_Given request_: Write out every line of the records as a numbered list, leaving out any blank lines.

* start Data listing *

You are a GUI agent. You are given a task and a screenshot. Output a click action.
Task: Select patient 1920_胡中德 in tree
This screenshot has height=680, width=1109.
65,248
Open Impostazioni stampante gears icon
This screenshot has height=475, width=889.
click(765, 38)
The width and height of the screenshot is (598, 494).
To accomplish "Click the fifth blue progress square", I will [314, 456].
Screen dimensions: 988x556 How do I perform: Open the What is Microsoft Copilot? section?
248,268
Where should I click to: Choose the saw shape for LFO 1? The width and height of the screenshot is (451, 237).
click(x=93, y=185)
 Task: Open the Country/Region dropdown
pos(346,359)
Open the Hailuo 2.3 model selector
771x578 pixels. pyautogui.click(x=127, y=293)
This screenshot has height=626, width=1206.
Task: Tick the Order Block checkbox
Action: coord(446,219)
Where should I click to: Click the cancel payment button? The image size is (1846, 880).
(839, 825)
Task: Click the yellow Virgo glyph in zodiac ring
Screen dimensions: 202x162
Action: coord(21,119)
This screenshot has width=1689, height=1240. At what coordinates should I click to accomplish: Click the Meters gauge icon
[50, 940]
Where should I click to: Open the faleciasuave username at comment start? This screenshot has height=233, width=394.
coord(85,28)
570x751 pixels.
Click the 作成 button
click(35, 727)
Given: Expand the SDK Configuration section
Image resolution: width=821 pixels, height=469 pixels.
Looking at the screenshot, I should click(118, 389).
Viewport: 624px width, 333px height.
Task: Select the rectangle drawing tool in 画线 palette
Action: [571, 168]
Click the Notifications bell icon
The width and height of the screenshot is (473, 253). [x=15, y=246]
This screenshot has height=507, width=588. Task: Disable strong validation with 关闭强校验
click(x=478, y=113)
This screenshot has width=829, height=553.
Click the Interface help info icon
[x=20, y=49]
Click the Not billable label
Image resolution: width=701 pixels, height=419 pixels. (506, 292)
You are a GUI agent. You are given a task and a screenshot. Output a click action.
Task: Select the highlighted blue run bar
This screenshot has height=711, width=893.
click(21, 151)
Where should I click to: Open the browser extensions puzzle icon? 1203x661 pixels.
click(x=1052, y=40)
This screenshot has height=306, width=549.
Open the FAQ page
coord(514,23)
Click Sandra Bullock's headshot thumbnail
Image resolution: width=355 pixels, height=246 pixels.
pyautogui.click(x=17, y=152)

* end Data listing *

_Solution to the problem_:
1. You are a GUI agent. You are given a task and a screenshot. Output a click action.
2. Task: Select patient 1920_胡中德 in tree
3. This screenshot has height=680, width=1109.
4. 65,248
5. Open Impostazioni stampante gears icon
6. This screenshot has height=475, width=889.
7. click(765, 38)
8. The width and height of the screenshot is (598, 494).
9. To accomplish "Click the fifth blue progress square", I will [314, 456].
10. Screen dimensions: 988x556 How do I perform: Open the What is Microsoft Copilot? section?
11. 248,268
12. Where should I click to: Choose the saw shape for LFO 1? The width and height of the screenshot is (451, 237).
13. click(x=93, y=185)
14.  Task: Open the Country/Region dropdown
15. pos(346,359)
16. Open the Hailuo 2.3 model selector
17. 771x578 pixels. pyautogui.click(x=127, y=293)
18. This screenshot has height=626, width=1206.
19. Task: Tick the Order Block checkbox
20. Action: coord(446,219)
21. Where should I click to: Click the cancel payment button? The image size is (1846, 880).
22. (839, 825)
23. Task: Click the yellow Virgo glyph in zodiac ring
24. Screen dimensions: 202x162
25. Action: coord(21,119)
26. This screenshot has width=1689, height=1240. At what coordinates should I click to accomplish: Click the Meters gauge icon
27. [50, 940]
28. Where should I click to: Open the faleciasuave username at comment start? This screenshot has height=233, width=394.
29. coord(85,28)
30. 570x751 pixels.
31. Click the 作成 button
32. click(35, 727)
33. Given: Expand the SDK Configuration section
34. Image resolution: width=821 pixels, height=469 pixels.
35. Looking at the screenshot, I should click(118, 389).
36. Viewport: 624px width, 333px height.
37. Task: Select the rectangle drawing tool in 画线 palette
38. Action: [571, 168]
39. Click the Notifications bell icon
40. The width and height of the screenshot is (473, 253). [x=15, y=246]
41. This screenshot has height=507, width=588. Task: Disable strong validation with 关闭强校验
42. click(x=478, y=113)
43. This screenshot has width=829, height=553.
44. Click the Interface help info icon
45. [x=20, y=49]
46. Click the Not billable label
47. Image resolution: width=701 pixels, height=419 pixels. (506, 292)
48. You are a GUI agent. You are given a task and a screenshot. Output a click action.
49. Task: Select the highlighted blue run bar
50. This screenshot has height=711, width=893.
51. click(21, 151)
52. Where should I click to: Open the browser extensions puzzle icon? 1203x661 pixels.
53. click(x=1052, y=40)
54. This screenshot has height=306, width=549.
55. Open the FAQ page
56. coord(514,23)
57. Click Sandra Bullock's headshot thumbnail
58. Image resolution: width=355 pixels, height=246 pixels.
59. pyautogui.click(x=17, y=152)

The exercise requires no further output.